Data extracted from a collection
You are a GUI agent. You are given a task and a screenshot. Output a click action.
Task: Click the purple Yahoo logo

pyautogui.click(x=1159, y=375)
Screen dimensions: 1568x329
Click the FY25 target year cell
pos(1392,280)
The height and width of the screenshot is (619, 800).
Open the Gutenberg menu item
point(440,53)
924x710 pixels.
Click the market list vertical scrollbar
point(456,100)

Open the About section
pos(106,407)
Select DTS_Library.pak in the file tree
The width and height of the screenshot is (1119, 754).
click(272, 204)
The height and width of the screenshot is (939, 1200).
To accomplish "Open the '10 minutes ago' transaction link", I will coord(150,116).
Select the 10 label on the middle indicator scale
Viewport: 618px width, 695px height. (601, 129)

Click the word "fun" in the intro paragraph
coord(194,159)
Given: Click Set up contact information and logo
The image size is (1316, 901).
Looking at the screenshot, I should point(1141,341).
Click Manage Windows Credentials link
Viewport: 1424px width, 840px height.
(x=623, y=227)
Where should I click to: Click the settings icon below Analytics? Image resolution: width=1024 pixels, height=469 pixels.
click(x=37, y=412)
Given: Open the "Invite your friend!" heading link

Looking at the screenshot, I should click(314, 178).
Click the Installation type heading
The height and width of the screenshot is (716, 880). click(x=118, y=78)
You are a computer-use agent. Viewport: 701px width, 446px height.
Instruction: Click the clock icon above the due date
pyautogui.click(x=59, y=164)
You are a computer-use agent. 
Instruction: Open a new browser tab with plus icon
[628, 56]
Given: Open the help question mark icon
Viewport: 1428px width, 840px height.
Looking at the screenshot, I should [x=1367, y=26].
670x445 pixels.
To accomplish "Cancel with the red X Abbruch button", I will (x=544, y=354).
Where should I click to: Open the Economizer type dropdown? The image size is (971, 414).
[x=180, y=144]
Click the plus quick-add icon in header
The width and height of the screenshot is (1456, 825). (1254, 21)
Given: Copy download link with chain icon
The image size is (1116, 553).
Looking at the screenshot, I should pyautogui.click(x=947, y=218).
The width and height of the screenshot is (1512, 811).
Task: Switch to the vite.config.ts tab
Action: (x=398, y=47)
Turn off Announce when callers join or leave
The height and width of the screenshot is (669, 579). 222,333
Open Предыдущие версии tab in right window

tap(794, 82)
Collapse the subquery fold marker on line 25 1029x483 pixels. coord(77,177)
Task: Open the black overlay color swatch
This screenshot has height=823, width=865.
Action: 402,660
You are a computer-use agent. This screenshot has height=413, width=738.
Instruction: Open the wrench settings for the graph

### INSTRUCTIONS TO FOLLOW
Retype every line of the data above exactly.

### RESULT
You are a GUI agent. You are given a task and a screenshot. Output a click action.
Task: Click the purple Yahoo logo

pyautogui.click(x=1159, y=375)
Screen dimensions: 1568x329
Click the FY25 target year cell
pos(1392,280)
The height and width of the screenshot is (619, 800).
Open the Gutenberg menu item
point(440,53)
924x710 pixels.
Click the market list vertical scrollbar
point(456,100)

Open the About section
pos(106,407)
Select DTS_Library.pak in the file tree
The width and height of the screenshot is (1119, 754).
click(272, 204)
The height and width of the screenshot is (939, 1200).
To accomplish "Open the '10 minutes ago' transaction link", I will coord(150,116).
Select the 10 label on the middle indicator scale
Viewport: 618px width, 695px height. (601, 129)

Click the word "fun" in the intro paragraph
coord(194,159)
Given: Click Set up contact information and logo
The image size is (1316, 901).
Looking at the screenshot, I should point(1141,341).
Click Manage Windows Credentials link
Viewport: 1424px width, 840px height.
(x=623, y=227)
Where should I click to: Click the settings icon below Analytics? Image resolution: width=1024 pixels, height=469 pixels.
click(x=37, y=412)
Given: Open the "Invite your friend!" heading link

Looking at the screenshot, I should click(314, 178).
Click the Installation type heading
The height and width of the screenshot is (716, 880). click(x=118, y=78)
You are a computer-use agent. Viewport: 701px width, 446px height.
Instruction: Click the clock icon above the due date
pyautogui.click(x=59, y=164)
You are a computer-use agent. 
Instruction: Open a new browser tab with plus icon
[628, 56]
Given: Open the help question mark icon
Viewport: 1428px width, 840px height.
Looking at the screenshot, I should [x=1367, y=26].
670x445 pixels.
To accomplish "Cancel with the red X Abbruch button", I will (x=544, y=354).
Where should I click to: Open the Economizer type dropdown? The image size is (971, 414).
[x=180, y=144]
Click the plus quick-add icon in header
The width and height of the screenshot is (1456, 825). (1254, 21)
Given: Copy download link with chain icon
The image size is (1116, 553).
Looking at the screenshot, I should pyautogui.click(x=947, y=218).
The width and height of the screenshot is (1512, 811).
Task: Switch to the vite.config.ts tab
Action: (x=398, y=47)
Turn off Announce when callers join or leave
The height and width of the screenshot is (669, 579). 222,333
Open Предыдущие версии tab in right window

tap(794, 82)
Collapse the subquery fold marker on line 25 1029x483 pixels. coord(77,177)
Task: Open the black overlay color swatch
This screenshot has height=823, width=865.
Action: 402,660
You are a computer-use agent. This screenshot has height=413, width=738.
Instruction: Open the wrench settings for the graph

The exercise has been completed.